Tomorrow, I’m making a presentation about the historical Virgil versus the literary Virgil in Inferno. I’ve done tons of research, but I’m still stuck. I find myself procrastinating, reading far ahead in Vita Nuova and dawdling about Inferno. Ah, such is life. At least I’m stuck in an interesting read.
Even though I detested the technique when I was younger, I have to admit that drawing perfect circles (or, at the very least attempting to) works its’ magic in freeing up some hidden recess of the brain.
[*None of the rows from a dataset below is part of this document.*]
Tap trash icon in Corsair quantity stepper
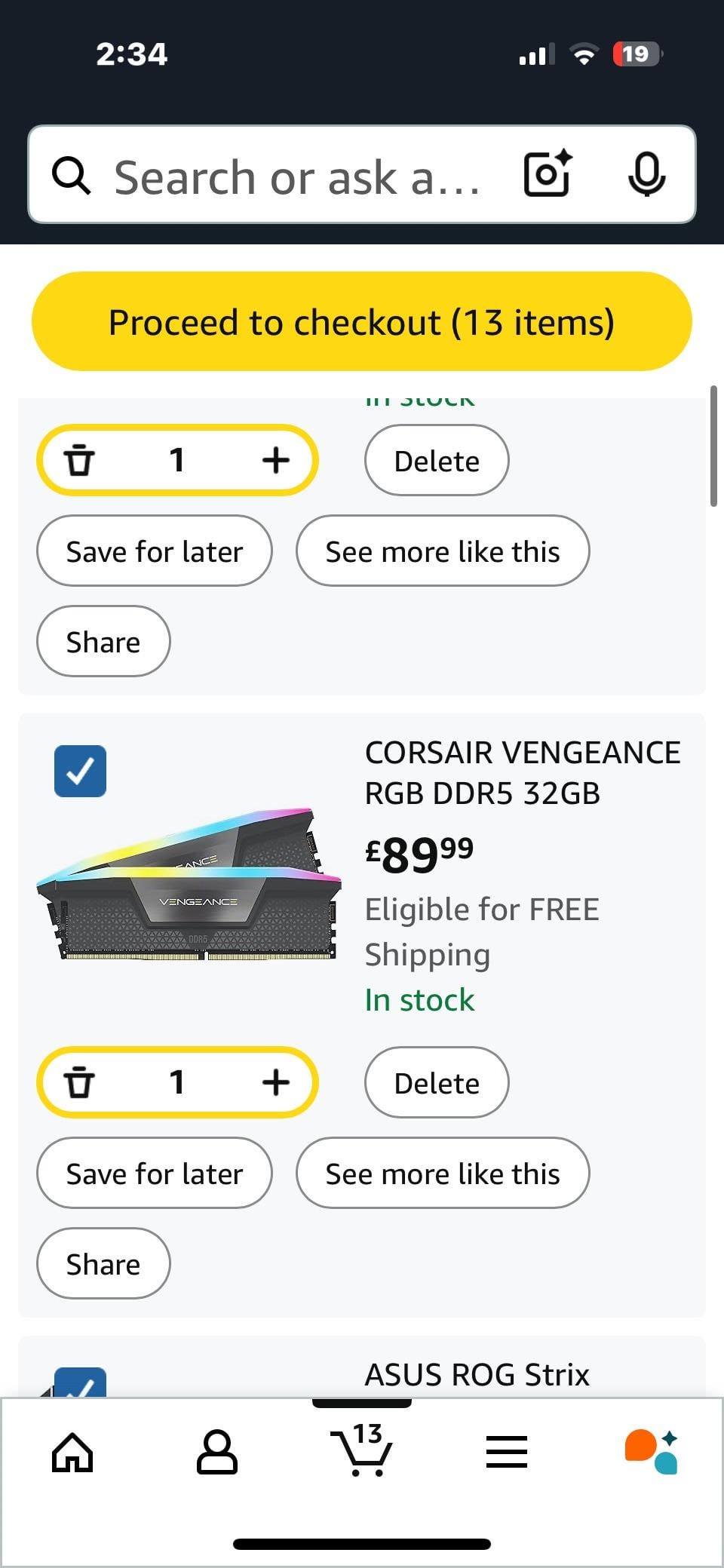The height and width of the screenshot is (1568, 724). 79,1082
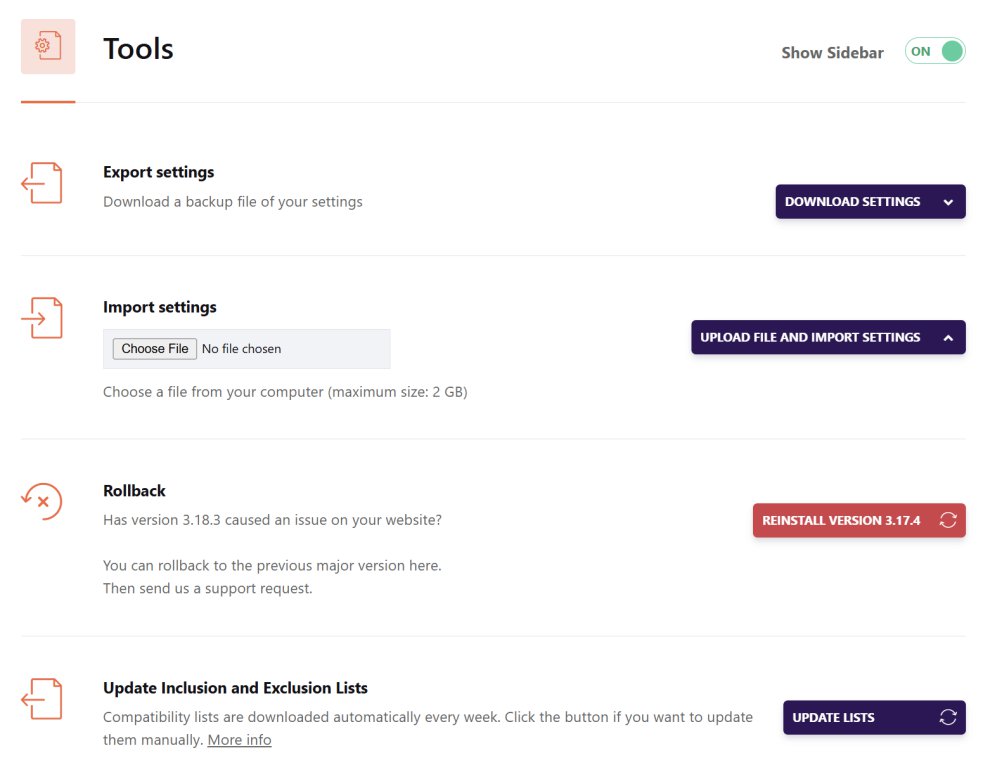983x767 pixels.
Task: Click the 'No file chosen' file field
Action: (241, 349)
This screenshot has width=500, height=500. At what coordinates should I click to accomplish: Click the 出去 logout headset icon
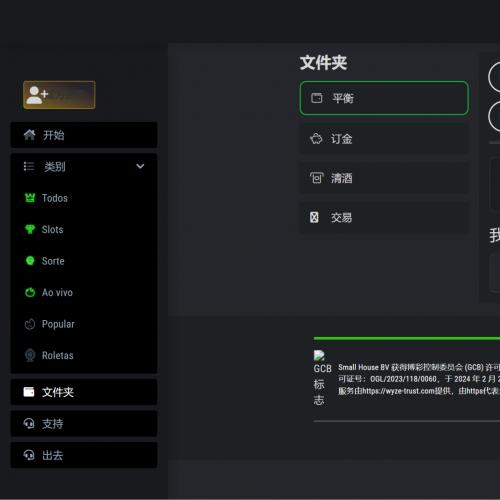click(x=29, y=455)
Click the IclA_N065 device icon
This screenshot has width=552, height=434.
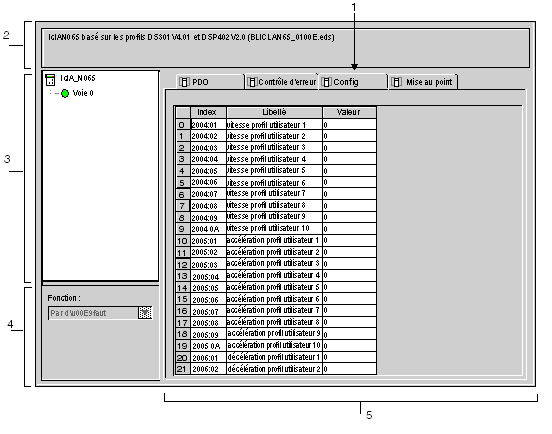click(x=50, y=80)
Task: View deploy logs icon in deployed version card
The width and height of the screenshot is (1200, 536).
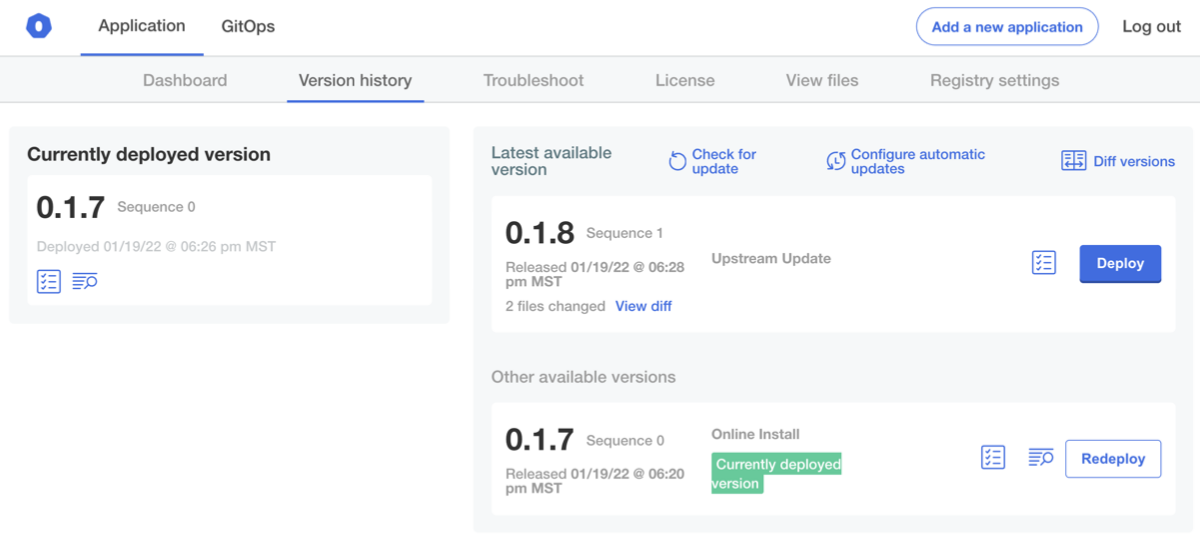Action: (x=85, y=282)
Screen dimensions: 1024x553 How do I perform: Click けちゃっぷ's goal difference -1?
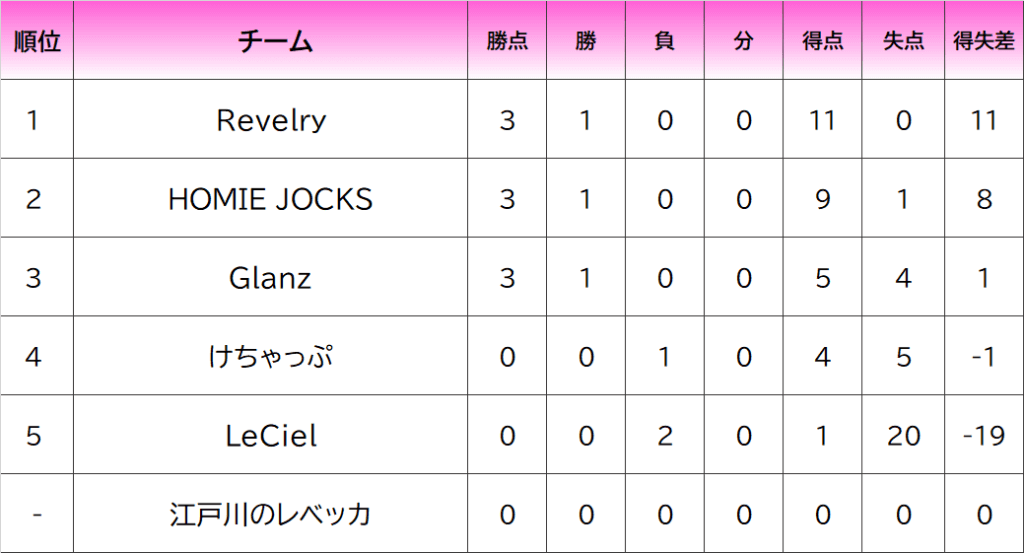click(x=984, y=356)
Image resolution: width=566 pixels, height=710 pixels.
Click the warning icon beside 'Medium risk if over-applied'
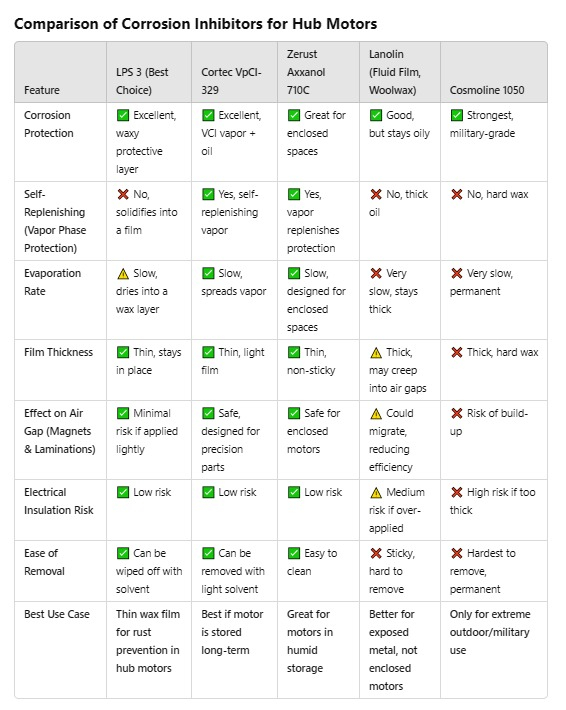pos(376,492)
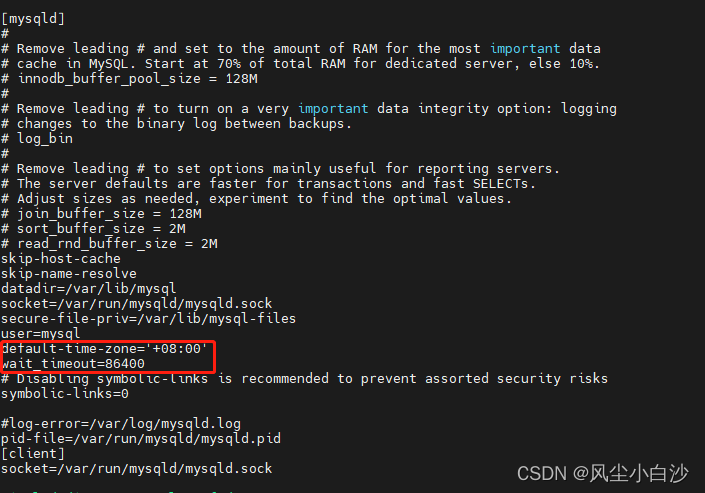Click the [mysqld] section header

pos(33,19)
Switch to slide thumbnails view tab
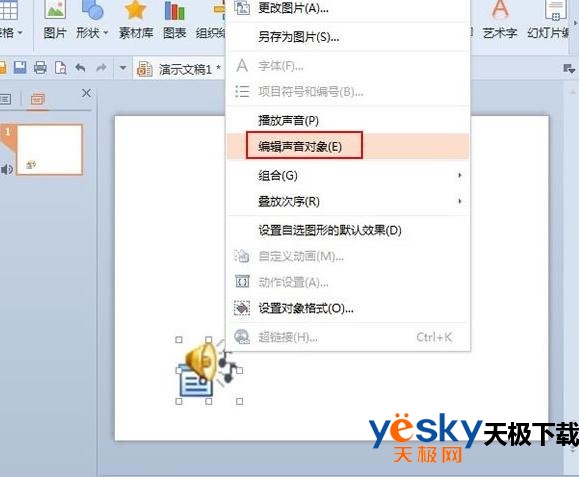This screenshot has width=579, height=477. pyautogui.click(x=38, y=99)
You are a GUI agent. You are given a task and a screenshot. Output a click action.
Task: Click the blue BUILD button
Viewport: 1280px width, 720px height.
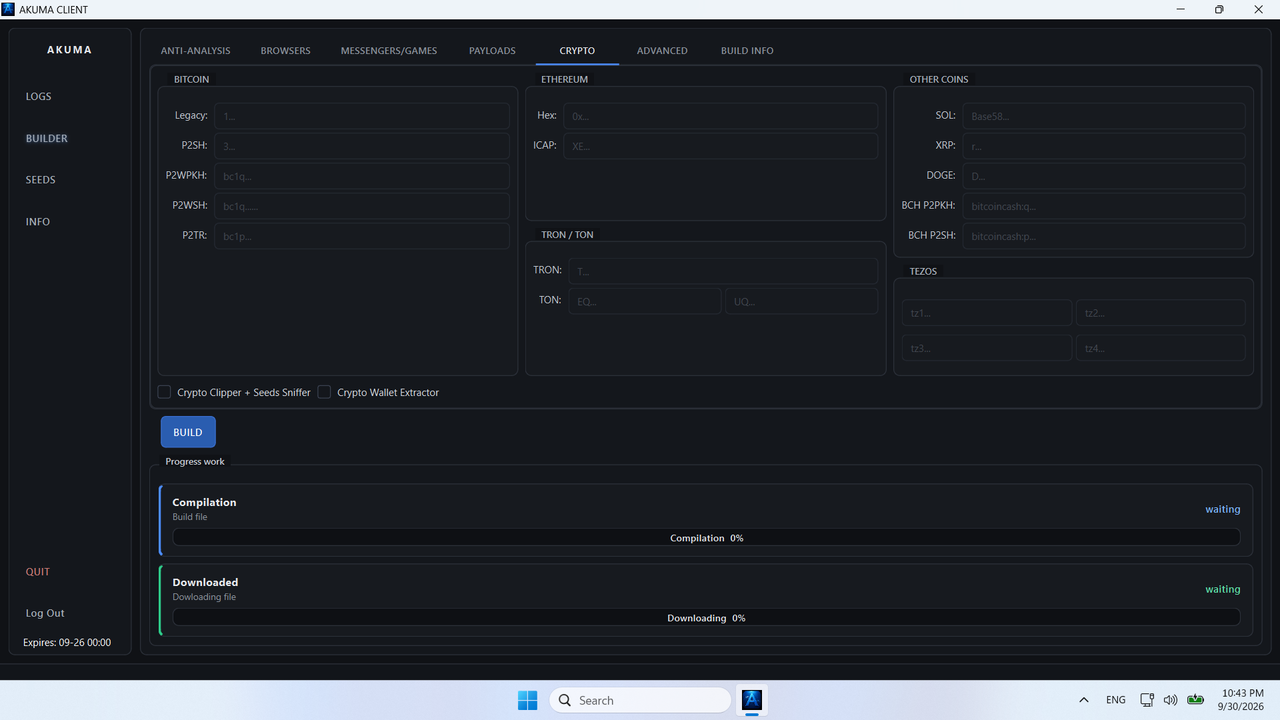coord(188,432)
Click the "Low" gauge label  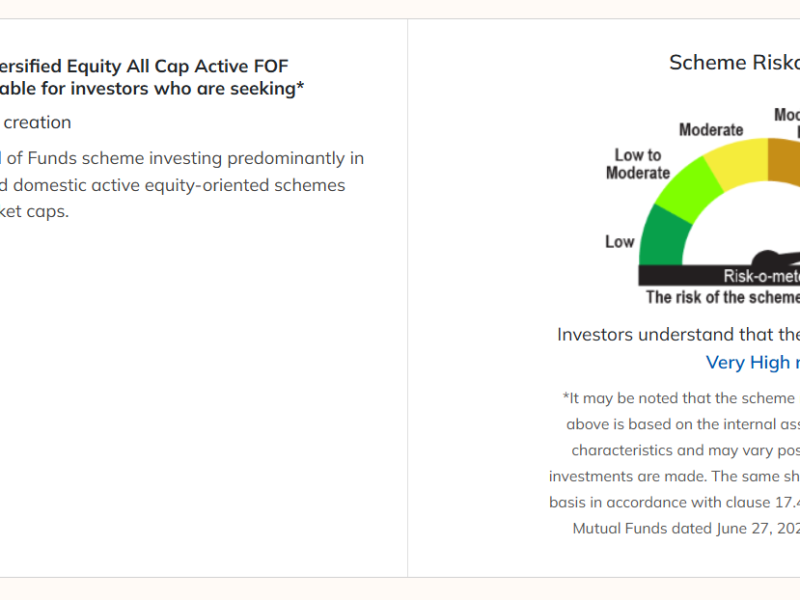620,241
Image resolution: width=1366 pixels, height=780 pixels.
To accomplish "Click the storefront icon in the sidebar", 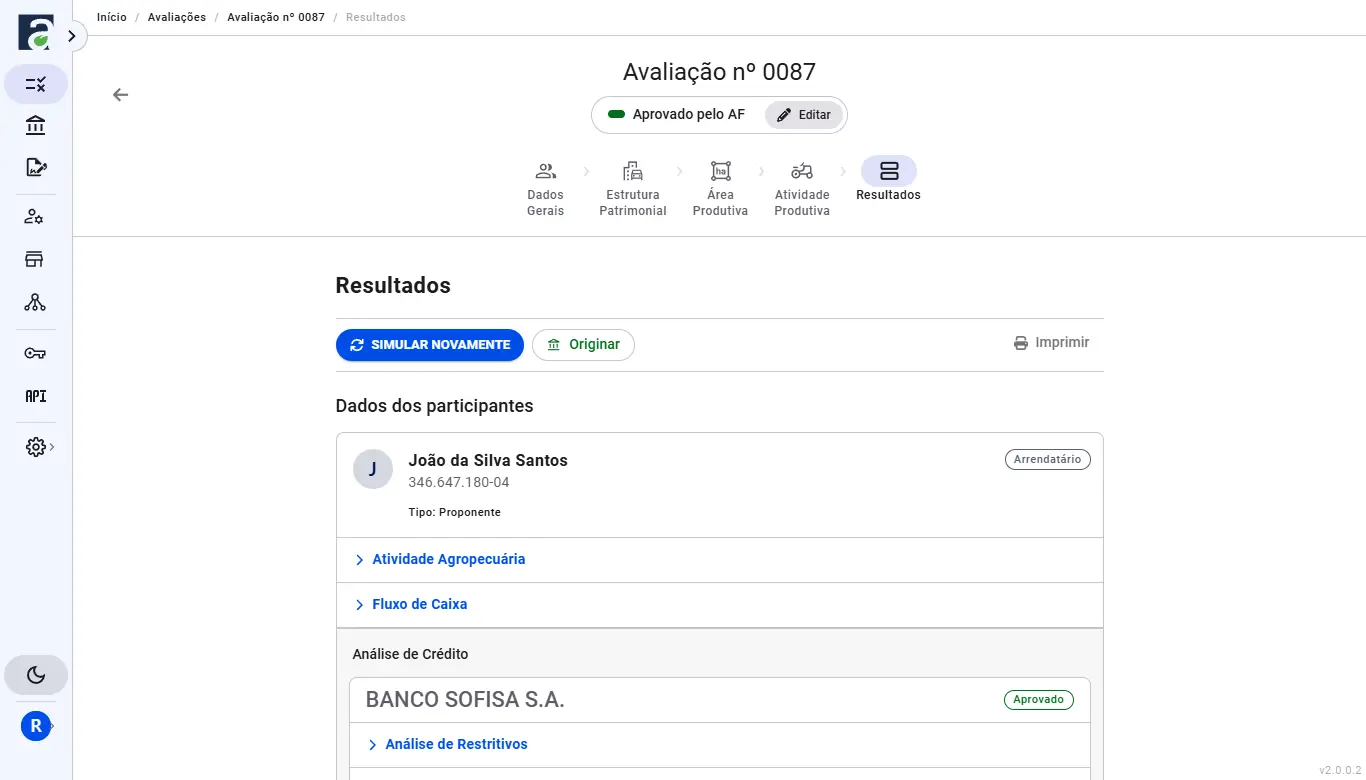I will pos(36,258).
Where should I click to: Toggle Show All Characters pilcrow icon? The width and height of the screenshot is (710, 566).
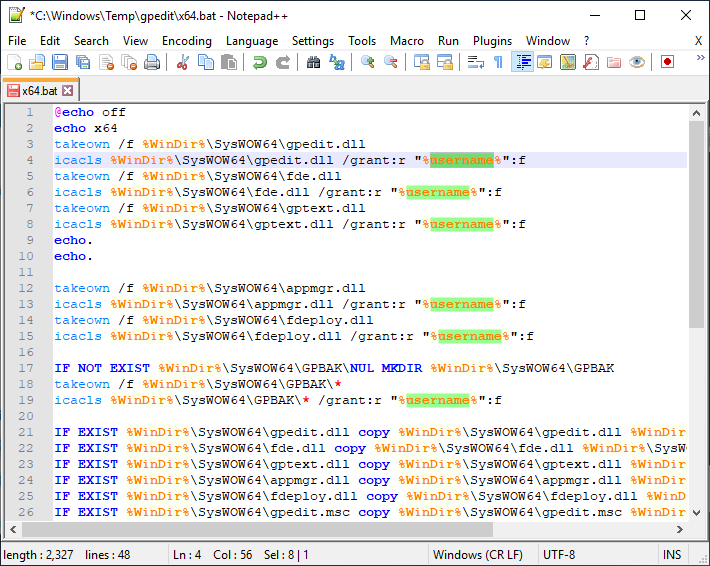tap(498, 62)
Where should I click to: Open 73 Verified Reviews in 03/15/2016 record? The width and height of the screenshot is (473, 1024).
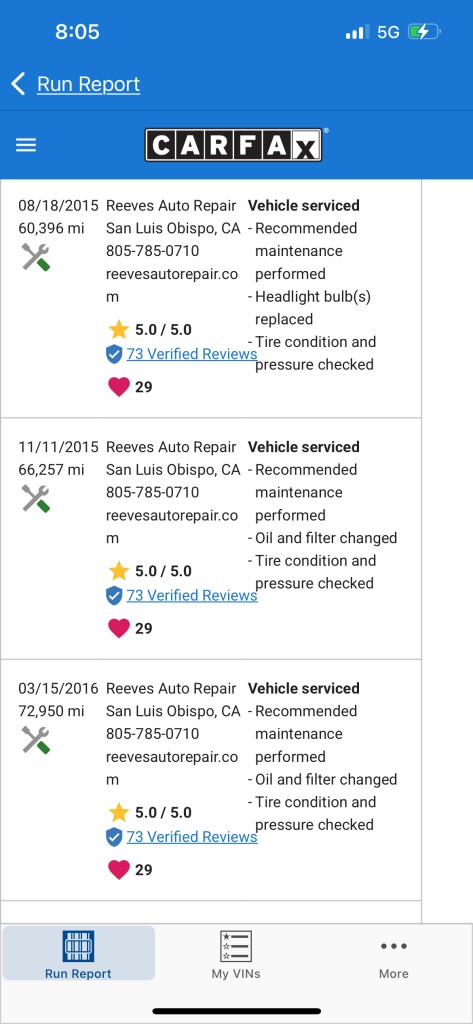[191, 837]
If that fails, you can fall back on the “see the shapes beneath the shapes”, and try to work out the generality of the object through deconstruction.
…by which point, all non-artists will be scratching their heads and wondering wtf I’m rambling on about.
See, I do remember some of the basic teaching methods, even though I wasn’t really paying attention when I was taught them.
Drawing “blanks” (where you concentrate on the outlines and main construction of the image) seems to work for me when my brain goes all ‘Sam from Quantum Leap‘ – but I can get lost in the finer details for hours at a stretch if I am given the free time to do so.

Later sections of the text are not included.